▶ [CONSIGNES À SUIVRE]
A) D'après l'extrait, pourquoi le destinataire aurait-il dû examiner le théâtre par lui-même plutôt que de s'en remettre aux autres ?
B) Modifiez les entrées en remplaçant « Open » par « Launch », sans rien changer d'autre, et omettez les images dans votre réponse.

Réponse pour M. le Chevalier de***, A la lettre de M. des P. de B. sur les spectacles *.

E n combattant, Monsieur, votre injuste prévention ; zélé partisan du théâtre, je n’en dissimulerai pas les défauts. Il en est sans doute d’intolérables, que je n’entreprendrai point d’excuser : je les connois, non pas comme vous, sur la foi des autres, mais par l’expérience. Vous avez négligé cette voie, qui pouvoit seule vous apprendre la vérité ; un homme, dites-vous, ne doit pas s’exposer sur une rivière, & dans un endroit où il court risque de se noyer, avant d’avoir fait une juste information ; mais que croyez-vous qu’il doive faire après s’être exactement informé ? S’il franchit le pas, la comparaison ne tourne plus à votre avantage ; s’il en reste là, au contraire, il n’aura qu’une notion confuse du terrein & de la nature du danger. C’est justement le cas où vous vous trouvez, Monsieur : il falloit examiner par vous-même ; on ne voit jamais bien par les yeux des autres ; on ne peut rapporter les choses que selon l’idée qu’on s’en forme, & nos sensations sont toutes différentes : d’ailleurs, il est difficile de trouver un homme désintéressé : enfin vous deviez vous exposer au danger, si vous vouliez remporter une gloire solide & méritée. Ne dites point avec saint Augustin, qui amat periculum, in illo peribit  : car ce danger ne peut rien sur un homme sensé, qui, débarrassé du joug des passions, porte au spectacle un esprit vertueux ; souvenez-vous enfin,

Qu’à vaincre sans péril, on triomphe sans gloire.
Corneille.

(Entrées de position des éléments)

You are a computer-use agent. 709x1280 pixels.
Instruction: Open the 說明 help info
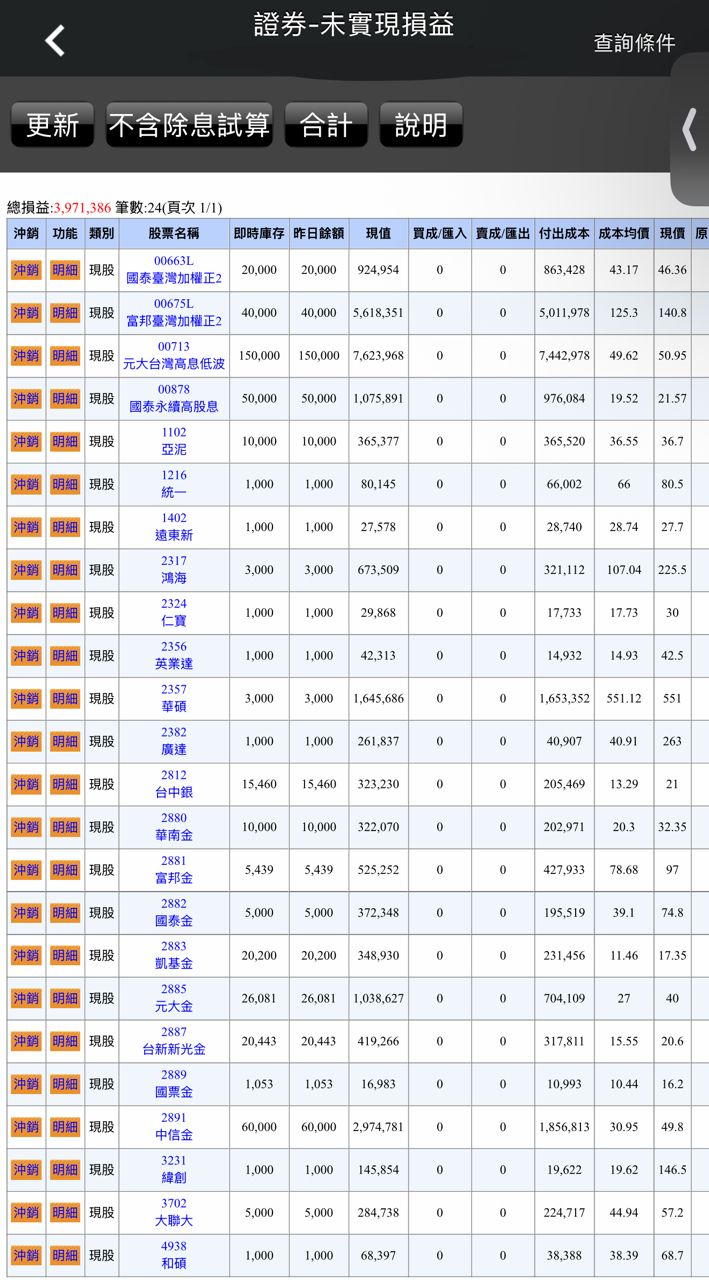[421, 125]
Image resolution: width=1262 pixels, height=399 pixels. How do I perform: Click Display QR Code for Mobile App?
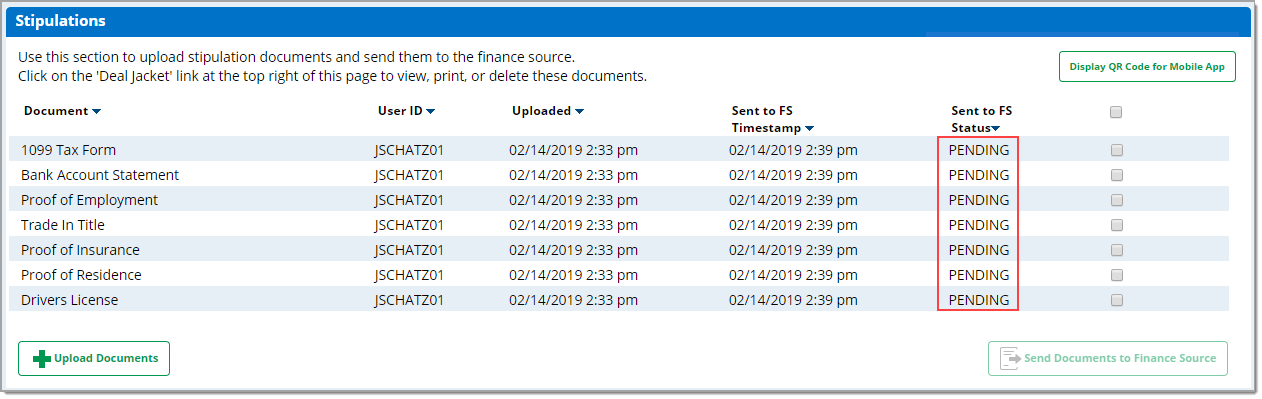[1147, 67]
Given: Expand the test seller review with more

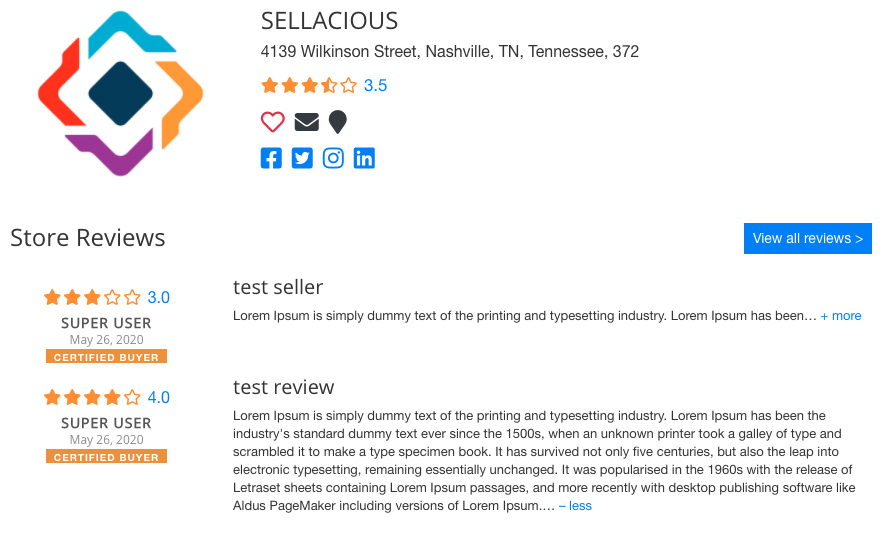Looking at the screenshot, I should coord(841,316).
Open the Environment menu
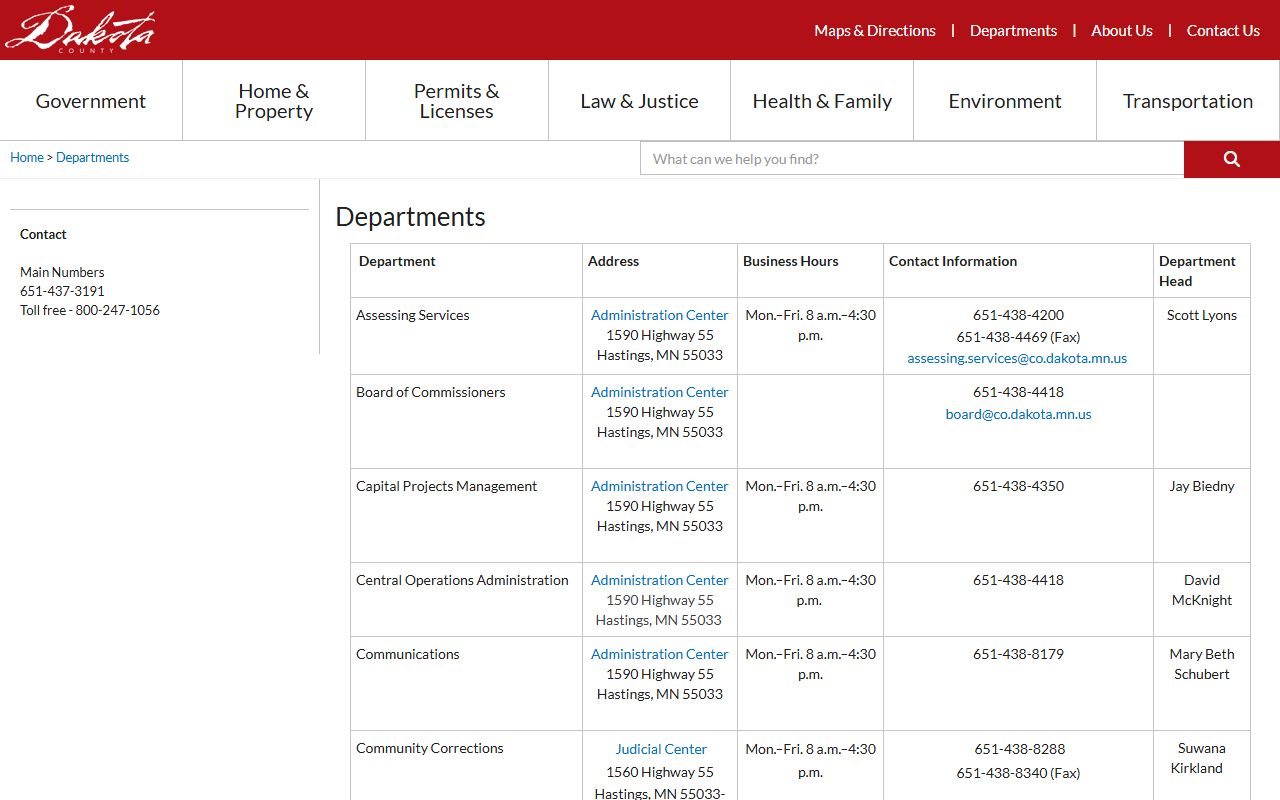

▶ [RÉPONSES ATTENDUES]
A) Selon l'auteur, on ne voit jamais bien par les yeux des autres. Chacun ne rapporte les choses que selon l'idée qu'il s'en forme, et nos sensations sont toutes différentes. De plus, il est difficile de trouver un homme désintéressé.

B)
You are a computer-use agent. 709x1280 pixels.
Instruction: Launch the 說明 help info
[421, 125]
Image resolution: width=1262 pixels, height=399 pixels. How do I perform: Click Display QR Code for Mobile App?
[1147, 67]
Given: Expand the test seller review with more

Looking at the screenshot, I should coord(841,316).
Launch the Environment menu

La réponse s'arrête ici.